> [What is required]: Please format the lines as a numbered list, starting at the line containing "Image resolution: width=502" and ending at the line containing "Switch to the Insights", both included. Omit any blank lines.

> [Given data]:
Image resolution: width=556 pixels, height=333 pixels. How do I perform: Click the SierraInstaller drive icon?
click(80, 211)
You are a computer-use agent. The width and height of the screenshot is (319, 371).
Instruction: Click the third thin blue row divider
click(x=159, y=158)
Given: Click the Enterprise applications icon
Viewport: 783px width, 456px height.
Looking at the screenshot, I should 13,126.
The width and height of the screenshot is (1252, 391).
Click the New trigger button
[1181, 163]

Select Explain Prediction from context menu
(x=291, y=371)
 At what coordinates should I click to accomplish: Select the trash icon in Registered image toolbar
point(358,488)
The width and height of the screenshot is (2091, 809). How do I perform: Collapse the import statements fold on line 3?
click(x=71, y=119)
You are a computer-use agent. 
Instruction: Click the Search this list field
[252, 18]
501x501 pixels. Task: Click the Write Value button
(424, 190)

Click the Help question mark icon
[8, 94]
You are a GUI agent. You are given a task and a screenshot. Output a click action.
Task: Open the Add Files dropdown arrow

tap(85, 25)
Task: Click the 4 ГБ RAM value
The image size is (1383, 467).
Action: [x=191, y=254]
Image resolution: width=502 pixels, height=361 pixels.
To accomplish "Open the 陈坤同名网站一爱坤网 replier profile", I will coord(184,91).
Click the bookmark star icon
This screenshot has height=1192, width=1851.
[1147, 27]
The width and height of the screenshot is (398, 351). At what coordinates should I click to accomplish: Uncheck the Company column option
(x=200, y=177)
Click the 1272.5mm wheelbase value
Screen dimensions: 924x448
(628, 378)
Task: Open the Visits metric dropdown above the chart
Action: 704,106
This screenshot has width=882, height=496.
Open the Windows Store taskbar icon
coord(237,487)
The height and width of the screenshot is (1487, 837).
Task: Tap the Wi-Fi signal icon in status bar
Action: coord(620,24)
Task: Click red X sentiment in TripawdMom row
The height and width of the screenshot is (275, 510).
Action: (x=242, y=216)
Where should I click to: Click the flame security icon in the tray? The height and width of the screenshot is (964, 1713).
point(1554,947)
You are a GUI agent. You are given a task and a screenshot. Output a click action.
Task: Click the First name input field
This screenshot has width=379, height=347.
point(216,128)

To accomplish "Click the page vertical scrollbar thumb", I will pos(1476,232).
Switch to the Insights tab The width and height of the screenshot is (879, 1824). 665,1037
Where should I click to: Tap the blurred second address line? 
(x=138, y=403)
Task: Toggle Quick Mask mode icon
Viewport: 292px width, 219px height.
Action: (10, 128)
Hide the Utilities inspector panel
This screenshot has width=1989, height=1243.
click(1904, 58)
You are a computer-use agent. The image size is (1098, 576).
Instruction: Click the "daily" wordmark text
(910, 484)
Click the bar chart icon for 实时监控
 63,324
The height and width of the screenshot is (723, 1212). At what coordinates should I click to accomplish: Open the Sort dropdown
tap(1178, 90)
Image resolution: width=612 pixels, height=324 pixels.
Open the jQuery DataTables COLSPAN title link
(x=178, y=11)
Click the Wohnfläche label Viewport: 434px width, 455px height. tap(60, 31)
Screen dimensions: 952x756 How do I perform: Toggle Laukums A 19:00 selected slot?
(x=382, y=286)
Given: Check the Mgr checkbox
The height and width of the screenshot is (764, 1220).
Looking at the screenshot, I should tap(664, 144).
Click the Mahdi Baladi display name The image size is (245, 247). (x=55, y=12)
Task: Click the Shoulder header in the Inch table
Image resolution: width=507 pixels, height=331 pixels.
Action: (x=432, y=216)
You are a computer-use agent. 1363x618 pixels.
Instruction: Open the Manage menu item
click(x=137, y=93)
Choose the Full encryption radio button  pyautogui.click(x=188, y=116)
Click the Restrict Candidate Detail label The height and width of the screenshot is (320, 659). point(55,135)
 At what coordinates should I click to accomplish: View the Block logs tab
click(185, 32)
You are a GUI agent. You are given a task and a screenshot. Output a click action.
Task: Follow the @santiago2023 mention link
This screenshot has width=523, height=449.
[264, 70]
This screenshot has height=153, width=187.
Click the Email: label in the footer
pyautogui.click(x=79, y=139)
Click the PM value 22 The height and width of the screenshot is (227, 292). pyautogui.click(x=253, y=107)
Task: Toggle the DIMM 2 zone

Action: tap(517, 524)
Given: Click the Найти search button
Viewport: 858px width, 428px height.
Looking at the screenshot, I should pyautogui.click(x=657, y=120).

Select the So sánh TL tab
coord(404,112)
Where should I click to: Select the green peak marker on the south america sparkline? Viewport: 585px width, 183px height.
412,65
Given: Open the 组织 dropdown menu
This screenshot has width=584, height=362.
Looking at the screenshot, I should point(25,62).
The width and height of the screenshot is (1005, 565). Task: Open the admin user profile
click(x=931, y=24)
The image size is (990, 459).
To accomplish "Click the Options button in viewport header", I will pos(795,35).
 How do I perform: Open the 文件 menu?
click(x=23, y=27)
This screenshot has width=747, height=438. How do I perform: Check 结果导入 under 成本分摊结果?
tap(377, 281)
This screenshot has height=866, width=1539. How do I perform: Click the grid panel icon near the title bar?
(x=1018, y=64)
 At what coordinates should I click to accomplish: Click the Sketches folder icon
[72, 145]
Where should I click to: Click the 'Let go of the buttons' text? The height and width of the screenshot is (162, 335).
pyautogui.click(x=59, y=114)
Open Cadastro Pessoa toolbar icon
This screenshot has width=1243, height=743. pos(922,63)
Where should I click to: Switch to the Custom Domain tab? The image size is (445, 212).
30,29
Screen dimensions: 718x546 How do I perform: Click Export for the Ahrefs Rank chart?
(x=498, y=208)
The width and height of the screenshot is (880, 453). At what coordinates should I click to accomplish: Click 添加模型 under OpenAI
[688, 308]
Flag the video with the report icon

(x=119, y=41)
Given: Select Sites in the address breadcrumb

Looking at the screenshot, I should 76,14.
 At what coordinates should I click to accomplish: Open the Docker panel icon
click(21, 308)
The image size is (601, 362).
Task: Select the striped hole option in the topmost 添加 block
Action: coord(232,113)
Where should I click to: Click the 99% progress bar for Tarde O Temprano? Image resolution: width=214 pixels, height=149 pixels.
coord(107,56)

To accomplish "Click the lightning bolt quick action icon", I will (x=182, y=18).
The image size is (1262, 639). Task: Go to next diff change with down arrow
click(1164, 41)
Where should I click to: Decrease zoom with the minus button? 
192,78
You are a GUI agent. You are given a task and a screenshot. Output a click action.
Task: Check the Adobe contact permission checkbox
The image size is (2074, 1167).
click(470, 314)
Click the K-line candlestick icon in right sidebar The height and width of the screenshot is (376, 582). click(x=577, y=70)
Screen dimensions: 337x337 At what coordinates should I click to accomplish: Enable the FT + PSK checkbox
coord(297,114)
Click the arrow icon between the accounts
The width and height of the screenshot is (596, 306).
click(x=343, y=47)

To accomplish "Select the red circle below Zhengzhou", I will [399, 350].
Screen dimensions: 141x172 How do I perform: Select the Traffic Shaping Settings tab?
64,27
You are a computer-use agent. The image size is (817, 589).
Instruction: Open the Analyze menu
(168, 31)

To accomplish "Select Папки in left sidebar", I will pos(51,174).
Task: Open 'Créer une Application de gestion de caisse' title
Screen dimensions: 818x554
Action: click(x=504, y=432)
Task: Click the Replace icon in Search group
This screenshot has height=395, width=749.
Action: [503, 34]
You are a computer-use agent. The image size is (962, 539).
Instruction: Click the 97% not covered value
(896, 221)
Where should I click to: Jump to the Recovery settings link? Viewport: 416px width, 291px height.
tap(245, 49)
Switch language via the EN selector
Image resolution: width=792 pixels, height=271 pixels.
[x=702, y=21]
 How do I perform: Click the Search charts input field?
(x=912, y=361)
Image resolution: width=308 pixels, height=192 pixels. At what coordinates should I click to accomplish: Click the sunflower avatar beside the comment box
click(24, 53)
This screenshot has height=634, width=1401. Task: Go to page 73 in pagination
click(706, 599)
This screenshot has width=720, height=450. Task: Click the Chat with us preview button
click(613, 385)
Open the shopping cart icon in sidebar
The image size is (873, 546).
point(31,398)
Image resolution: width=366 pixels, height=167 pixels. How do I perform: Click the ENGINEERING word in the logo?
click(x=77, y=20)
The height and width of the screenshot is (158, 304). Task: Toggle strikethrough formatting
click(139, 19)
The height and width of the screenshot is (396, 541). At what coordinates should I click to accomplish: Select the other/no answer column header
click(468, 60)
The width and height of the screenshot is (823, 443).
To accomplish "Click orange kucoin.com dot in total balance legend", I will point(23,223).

> [Output below]:
1. Image resolution: width=502 pixels, height=361 pixels.
2. To accomplish "Open the 陈坤同名网站一爱坤网 replier profile", I will coord(184,91).
3. Click the bookmark star icon
4. This screenshot has height=1192, width=1851.
5. [1147, 27]
6. The width and height of the screenshot is (398, 351). At what coordinates should I click to accomplish: Uncheck the Company column option
7. (x=200, y=177)
8. Click the 1272.5mm wheelbase value
9. Screen dimensions: 924x448
10. (628, 378)
11. Task: Open the Visits metric dropdown above the chart
12. Action: 704,106
13. This screenshot has width=882, height=496.
14. Open the Windows Store taskbar icon
15. coord(237,487)
16. The height and width of the screenshot is (1487, 837).
17. Task: Tap the Wi-Fi signal icon in status bar
18. Action: coord(620,24)
19. Task: Click red X sentiment in TripawdMom row
20. The height and width of the screenshot is (275, 510).
21. Action: (x=242, y=216)
22. Where should I click to: Click the flame security icon in the tray? The height and width of the screenshot is (964, 1713).
23. point(1554,947)
24. You are a GUI agent. You are given a task and a screenshot. Output a click action.
25. Task: Click the First name input field
26. This screenshot has width=379, height=347.
27. point(216,128)
28. To accomplish "Click the page vertical scrollbar thumb", I will pos(1476,232).
29. Switch to the Insights tab The width and height of the screenshot is (879, 1824). 665,1037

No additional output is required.